Goal
Copy out every one of the records below line for line, with nothing changed.

Exercise data
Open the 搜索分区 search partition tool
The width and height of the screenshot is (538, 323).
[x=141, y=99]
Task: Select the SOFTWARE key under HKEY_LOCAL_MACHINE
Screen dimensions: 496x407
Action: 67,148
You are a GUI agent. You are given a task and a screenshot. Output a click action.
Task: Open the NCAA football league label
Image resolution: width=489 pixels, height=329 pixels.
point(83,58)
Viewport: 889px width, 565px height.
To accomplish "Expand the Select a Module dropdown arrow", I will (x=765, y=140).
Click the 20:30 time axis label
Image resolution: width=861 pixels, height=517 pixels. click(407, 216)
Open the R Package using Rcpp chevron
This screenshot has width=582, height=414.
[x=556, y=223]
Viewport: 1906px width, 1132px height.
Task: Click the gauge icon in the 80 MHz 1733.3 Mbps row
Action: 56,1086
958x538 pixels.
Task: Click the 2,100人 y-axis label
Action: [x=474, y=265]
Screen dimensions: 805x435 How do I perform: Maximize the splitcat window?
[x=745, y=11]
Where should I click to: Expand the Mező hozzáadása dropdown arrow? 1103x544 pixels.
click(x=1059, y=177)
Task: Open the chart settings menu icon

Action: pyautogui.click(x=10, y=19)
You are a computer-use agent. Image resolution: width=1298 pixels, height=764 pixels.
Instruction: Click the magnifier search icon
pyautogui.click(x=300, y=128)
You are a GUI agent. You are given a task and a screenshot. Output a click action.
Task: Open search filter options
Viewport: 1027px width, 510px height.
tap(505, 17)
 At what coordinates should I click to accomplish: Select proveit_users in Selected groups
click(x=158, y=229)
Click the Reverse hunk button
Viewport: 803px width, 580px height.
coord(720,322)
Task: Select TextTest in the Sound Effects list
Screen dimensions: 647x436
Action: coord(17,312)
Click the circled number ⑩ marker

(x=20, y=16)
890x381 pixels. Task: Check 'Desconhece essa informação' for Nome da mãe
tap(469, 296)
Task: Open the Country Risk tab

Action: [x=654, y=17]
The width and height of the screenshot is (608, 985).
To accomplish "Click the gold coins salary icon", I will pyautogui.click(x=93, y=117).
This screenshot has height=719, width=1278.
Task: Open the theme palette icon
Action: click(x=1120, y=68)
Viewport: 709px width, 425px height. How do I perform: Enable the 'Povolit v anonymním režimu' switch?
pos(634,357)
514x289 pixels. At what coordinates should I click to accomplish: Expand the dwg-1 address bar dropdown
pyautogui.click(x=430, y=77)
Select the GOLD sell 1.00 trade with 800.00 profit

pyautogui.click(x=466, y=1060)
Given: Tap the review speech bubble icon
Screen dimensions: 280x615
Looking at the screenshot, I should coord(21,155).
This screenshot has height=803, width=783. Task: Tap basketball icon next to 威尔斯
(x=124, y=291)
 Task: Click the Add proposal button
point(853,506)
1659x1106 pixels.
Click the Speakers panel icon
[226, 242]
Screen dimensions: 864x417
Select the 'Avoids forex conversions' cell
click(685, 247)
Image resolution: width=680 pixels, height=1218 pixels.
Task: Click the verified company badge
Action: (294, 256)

Exercise result
Open the 搜索分区 search partition tool
The width and height of the screenshot is (538, 323).
[x=141, y=99]
Task: Select the SOFTWARE key under HKEY_LOCAL_MACHINE
Screen dimensions: 496x407
Action: 67,148
You are a GUI agent. You are given a task and a screenshot. Output a click action.
Task: Open the NCAA football league label
Image resolution: width=489 pixels, height=329 pixels.
point(83,58)
Viewport: 889px width, 565px height.
To accomplish "Expand the Select a Module dropdown arrow", I will (x=765, y=140).
Click the 20:30 time axis label
Image resolution: width=861 pixels, height=517 pixels. click(407, 216)
Open the R Package using Rcpp chevron
This screenshot has width=582, height=414.
[x=556, y=223]
Viewport: 1906px width, 1132px height.
Task: Click the gauge icon in the 80 MHz 1733.3 Mbps row
Action: 56,1086
958x538 pixels.
Task: Click the 2,100人 y-axis label
Action: [x=474, y=265]
Screen dimensions: 805x435 How do I perform: Maximize the splitcat window?
[x=745, y=11]
Where should I click to: Expand the Mező hozzáadása dropdown arrow? 1103x544 pixels.
click(x=1059, y=177)
Task: Open the chart settings menu icon

Action: pyautogui.click(x=10, y=19)
You are a computer-use agent. Image resolution: width=1298 pixels, height=764 pixels.
Instruction: Click the magnifier search icon
pyautogui.click(x=300, y=128)
You are a GUI agent. You are given a task and a screenshot. Output a click action.
Task: Open search filter options
Viewport: 1027px width, 510px height.
tap(505, 17)
 At what coordinates should I click to accomplish: Select proveit_users in Selected groups
click(x=158, y=229)
Click the Reverse hunk button
Viewport: 803px width, 580px height.
coord(720,322)
Task: Select TextTest in the Sound Effects list
Screen dimensions: 647x436
Action: coord(17,312)
Click the circled number ⑩ marker

(x=20, y=16)
890x381 pixels. Task: Check 'Desconhece essa informação' for Nome da mãe
tap(469, 296)
Task: Open the Country Risk tab

Action: [x=654, y=17]
The width and height of the screenshot is (608, 985).
To accomplish "Click the gold coins salary icon", I will pyautogui.click(x=93, y=117).
This screenshot has height=719, width=1278.
Task: Open the theme palette icon
Action: click(x=1120, y=68)
Viewport: 709px width, 425px height. How do I perform: Enable the 'Povolit v anonymním režimu' switch?
pos(634,357)
514x289 pixels. At what coordinates should I click to accomplish: Expand the dwg-1 address bar dropdown
pyautogui.click(x=430, y=77)
Select the GOLD sell 1.00 trade with 800.00 profit

pyautogui.click(x=466, y=1060)
Given: Tap the review speech bubble icon
Screen dimensions: 280x615
Looking at the screenshot, I should coord(21,155).
This screenshot has height=803, width=783. Task: Tap basketball icon next to 威尔斯
(x=124, y=291)
 Task: Click the Add proposal button
point(853,506)
1659x1106 pixels.
Click the Speakers panel icon
[226, 242]
Screen dimensions: 864x417
Select the 'Avoids forex conversions' cell
click(685, 247)
Image resolution: width=680 pixels, height=1218 pixels.
Task: Click the verified company badge
Action: (294, 256)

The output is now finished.